Opec sees more 2019 demand for its oil as it keeps cutting output

Published Tue, May 14, 2019 · 04:21 PM

[LONDON] Opec said on Tuesday that world demand for its oil would be higher than expected this year as supply growth from rivals including US shale producers slows, pointing to a tighter market if the exporter group refrains from raising output.

But the Organisation of the Petroleum Exporting Countries, in a monthly report, said its output fell in April. Top exporter Saudi Arabia cut output despite oil prices hitting a 2019 high above US$75 a barrel and US President Donald Trump urging action to lower prices.

Supply losses in Opec members Iran and Venezuela, both under US sanctions, have deepened the impact of an Opec-led production-limiting deal. The so-called Opec+ group of producers meets next month to review whether to maintain the pact beyond June.

Vienna-based Opec trimmed its estimate of oil supply growth from outside the group in 2019 and said the rapid rise in production of US tight oil, another term for shale, was moderating.

"Supply growth is likely to be slower than last year amid the expected weaker global economic growth," Opec said.

"US tight oil production is increasingly faced with costly logistical constraints in terms of out-take capacity from land-locked production sites."

Opec, Russia and other non-member producers are reducing output by 1.2 million barrels per day (bpd) from Jan 1 for six months. The producers meet on June 25-26 to decide whether to extend the pact.

Opec+ returned to output cuts this year due to concern that an economic slowdown would produce a supply glut. But demand has weakened no further for now, as Opec kept its estimate of global growth in oil use in 2019 steady at 1.21 million bpd.

However, in a development that may raise Opec concern, the report said inventories in developed economies rose in March, after falling in February.

Stocks in March exceeded the five-year average - a yardstick Opec watches closely - by 22.8 million barrels, more than in February.
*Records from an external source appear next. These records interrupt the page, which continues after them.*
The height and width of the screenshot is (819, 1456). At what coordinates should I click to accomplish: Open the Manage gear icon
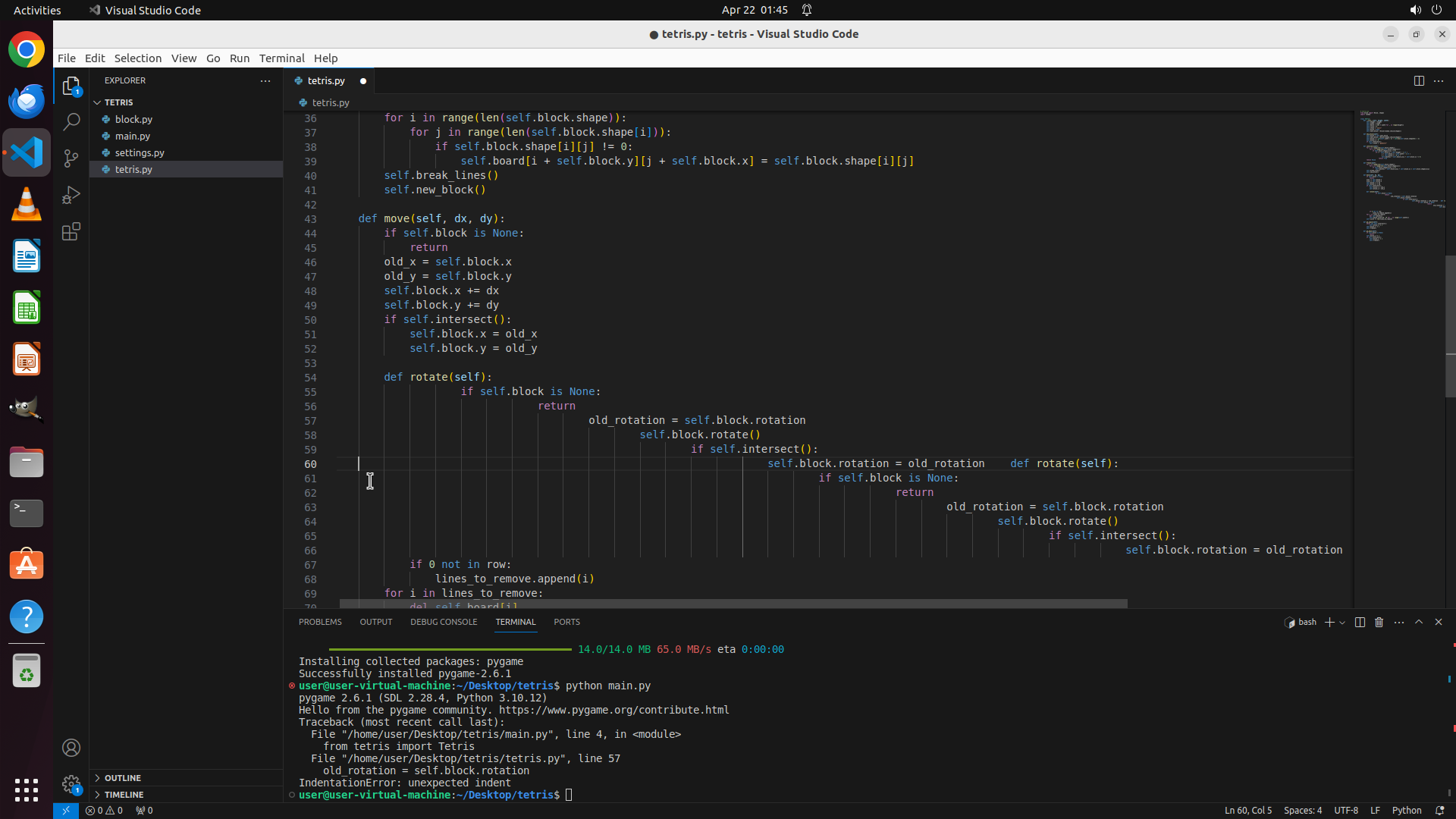71,784
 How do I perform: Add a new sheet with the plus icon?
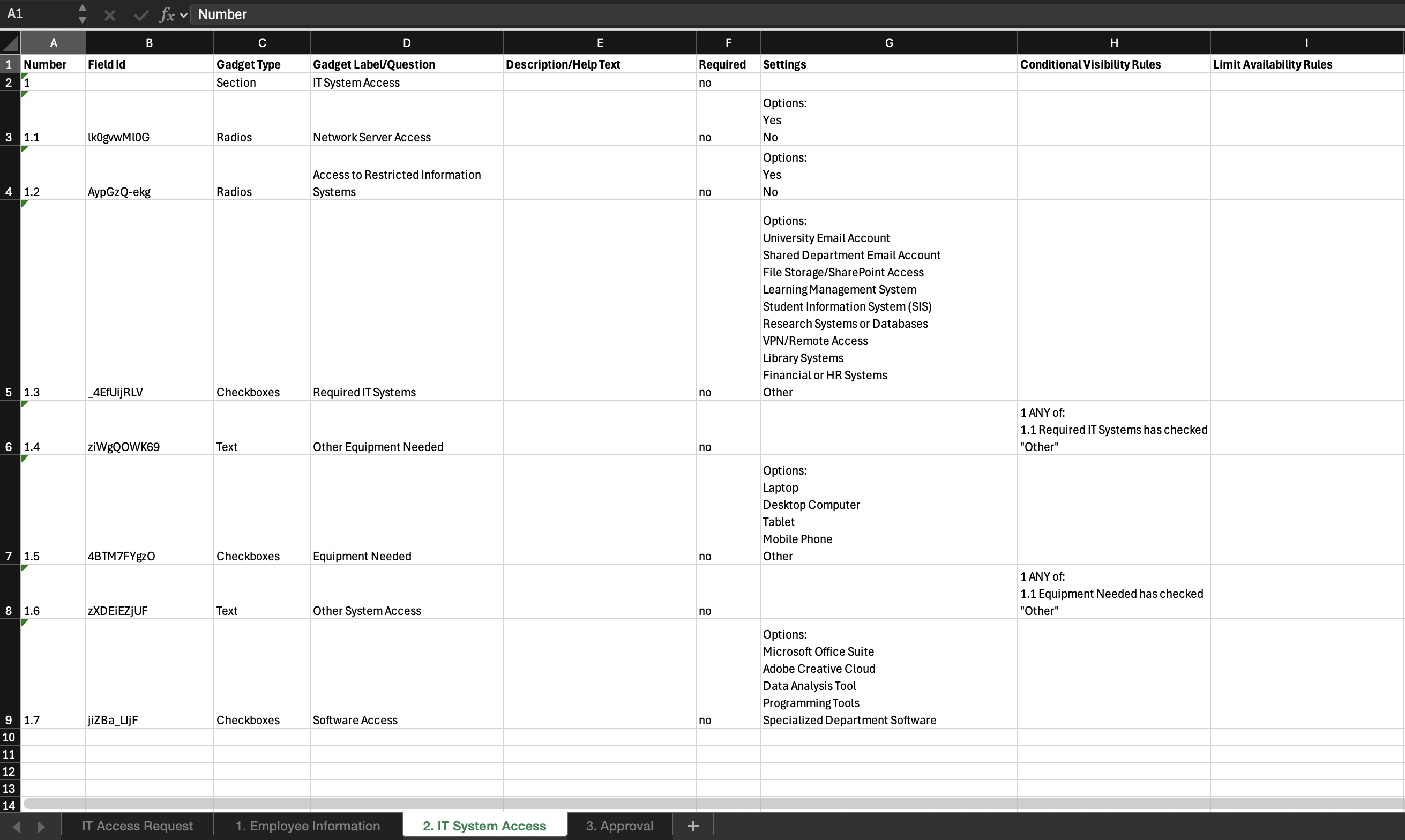coord(693,826)
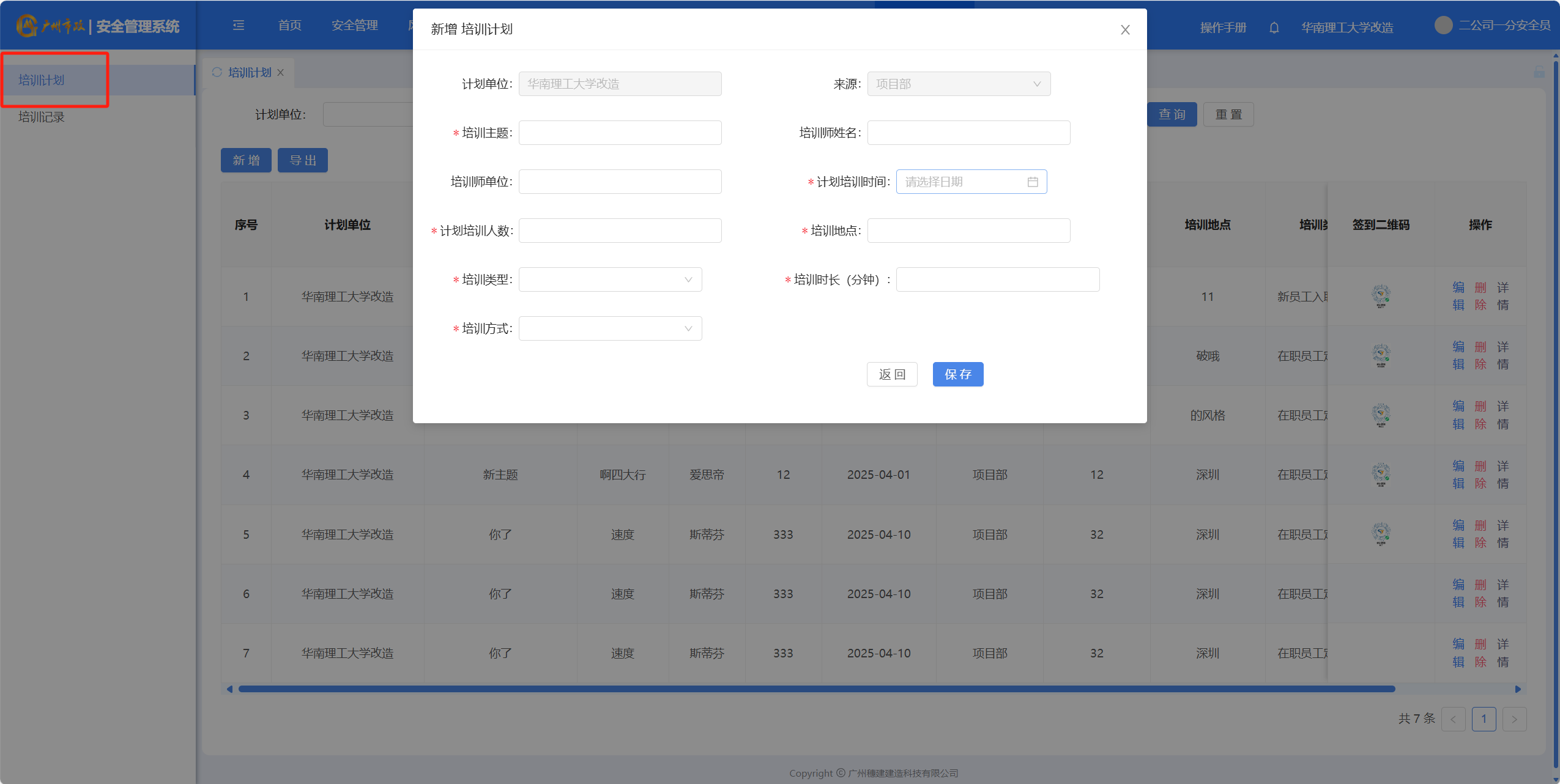Click the table's horizontal scrollbar
The height and width of the screenshot is (784, 1560).
pyautogui.click(x=815, y=689)
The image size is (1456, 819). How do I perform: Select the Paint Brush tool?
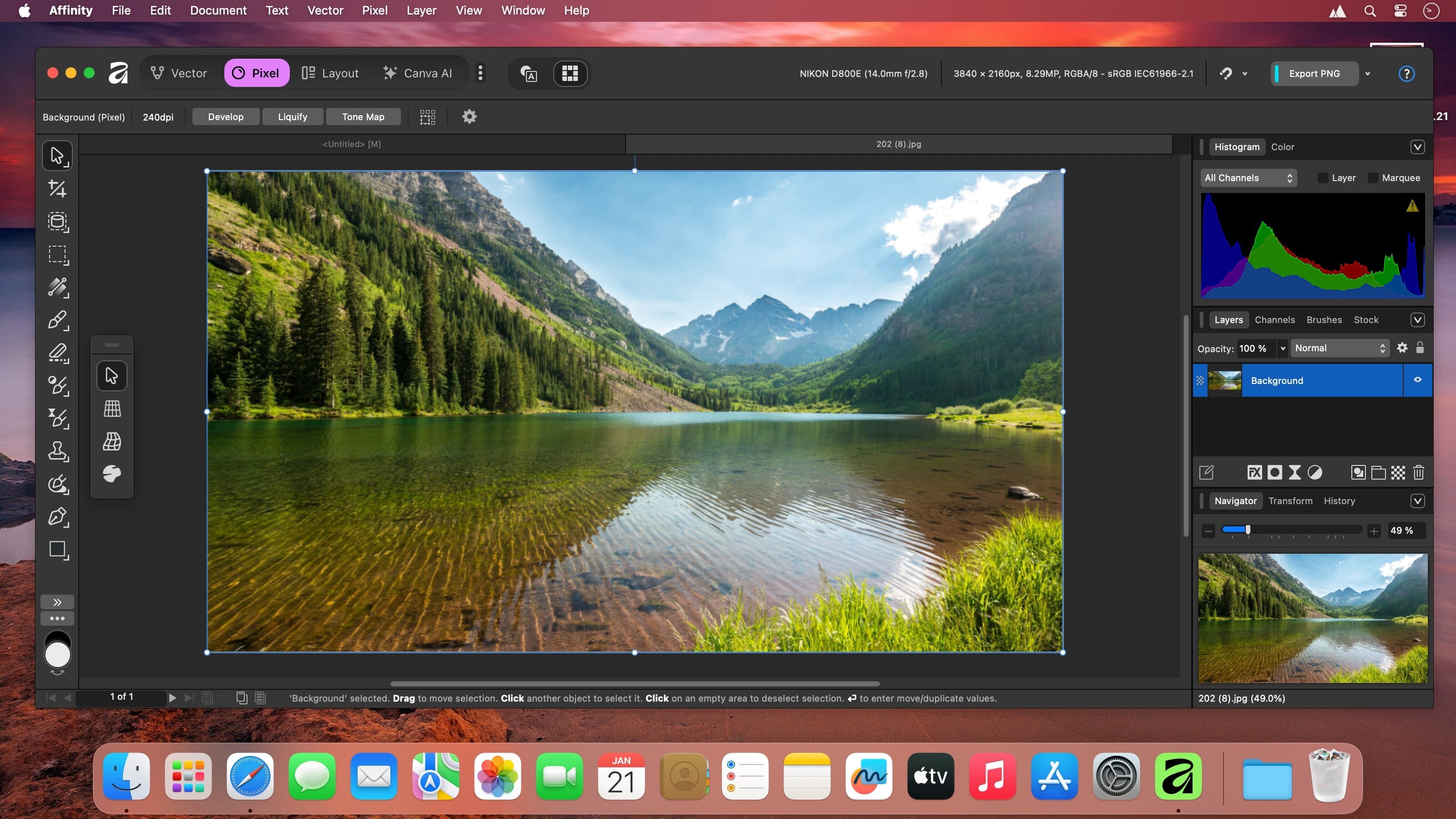[x=57, y=320]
The report suggests that if Opec kept pumping at April's rate it would undersupply the world market in 2019.

Opec's share of the agreed oil supply cut is 800,000 bpd and the report showed producers are cutting much more.

Overall, Opec's April output fell by just 3,000 bpd month-on-month to 30.031 million bpd. Iranian supply posted the biggest decline as the US tightened the screw on Iranian exports through sanctions.

Top exporter Saudi Arabia made a further voluntary cut, helping to offset increases in Nigeria, Iraq and Libya.

The 11 Opec members required to cut output achieved 150 per cent compliance in April with pledged curbs, according to a Reuters calculation, compared with 155 per cent initially reported in March.

Opec estimates it needs to provide an average of 30.58 million bpd in 2019 to balance the market, a figure increased by 280,000 bpd month-on-month partly due to the lower non-OPEC supply outlook.

This suggests there will be a 2019 supply deficit of over 500,000 bpd if Opec keeps pumping at April's rate of just over 30 million bpd and other things remain equal. Last month's report had indicated a smaller deficit.